Q2.現在神学部で興味を持って学んでいることは?
 実践神学のゼミで「病と生きる日常生活におけるスピリチュアルケアー医療現場とキリスト教的ケアの協働の視点からー」をテーマに研究をしています。関学神学部の先輩には病院チャプレンをはじめ、医療・福祉の現場で活躍されている方が多くおられて、直接お話が聞ける授業や講演があることがとても嬉しいです。そしてこうした実践を研究するためには、キリスト教や宗教というもの自体の生い立ちや、人間の根っこをもっと知りたいなあとも思います。歴史は今までとても苦手でしたが、愛と個性あふれる神学部の先生方のおかげで、今は興味津々です。入学してとても印象的だったのは、先生方の言葉がとても美しく、わかりやすいことです。在学中に少しでも吸収したいです!


Q3.将来の夢や目標は何ですか?
 総合病院には内科・外科・眼科・精神科…と色々な科がありますが、そこに「スピリチュアルケア科」が並ぶことを妄想しています!「宗教離れ」といわれる現代、私たちが自分のいのちの意味や価値についてじっくりと考える機会は減っています。
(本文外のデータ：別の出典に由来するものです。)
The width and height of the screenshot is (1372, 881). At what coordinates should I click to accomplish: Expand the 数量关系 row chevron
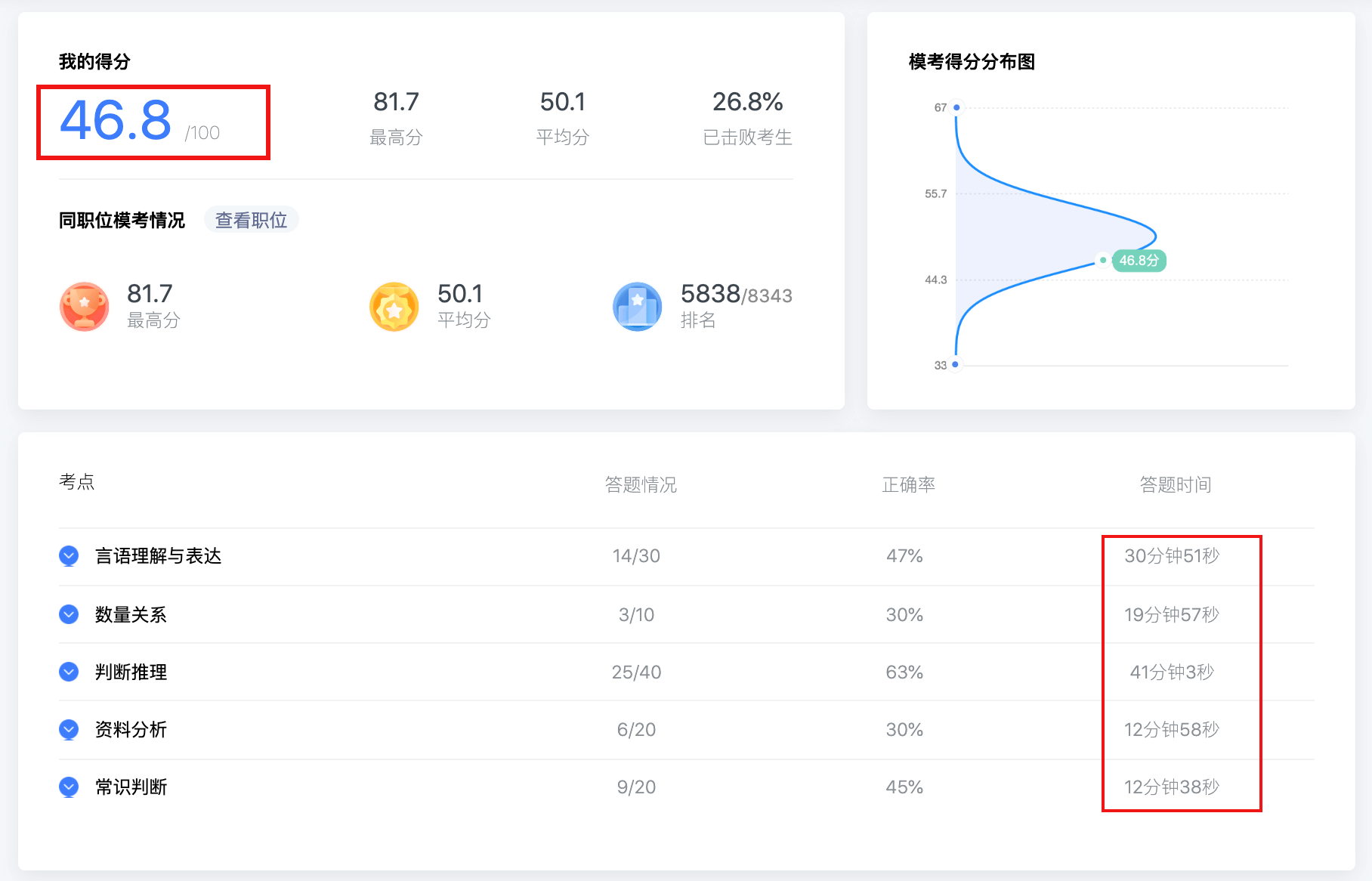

でも病気になると、自分の生き方や生の時間が輪郭を持ち始めます。それは苦しくもありますが、自分の根源的な、いわば宗教的な扉が開く時、といえるのではないかと思います。開いた扉の先に寛ぐことができる場所・器を用意することが私の夢です。そのためには、「キリスト教・宗教とは何か」を医療者に伝えられるように、そして宗教的な視点をもつ医療者を育成できるように、学びを深めたいと思います。

 

Q4.神学部生、神学部入学を目指している受験生に対してメッセージをお願いします。
 色々なことにチャレンジして、自分の枠をひろげて、引き出しを増やしてほしいなと思います。いくつになってもできることですが、やはり10代・20代の柔軟性は半端ない!「失敗を恐れずに」とよく言われますが、「失敗」から新しい道が開けますし、それが後々役にたちますから、最終的に「失敗」はないんじゃないかなと思います。
 そしてなんといっても、神学部では毎日持たれているチャペルでの礼拝を大事にしてほしいと思います。チャペルでは神学部の先生だけでなく、他学部の先生、学生、学外からも、バラエティーに富んだ方々がお話くださいます。「多様な視点」を知ることで自分の横軸が、そして神と自らの根っこへ向かう縦軸が大きく伸ばされる時間です。ぜひ大切にしてほしいなと思います。

※本ページの内容は2025年6月現在のものです。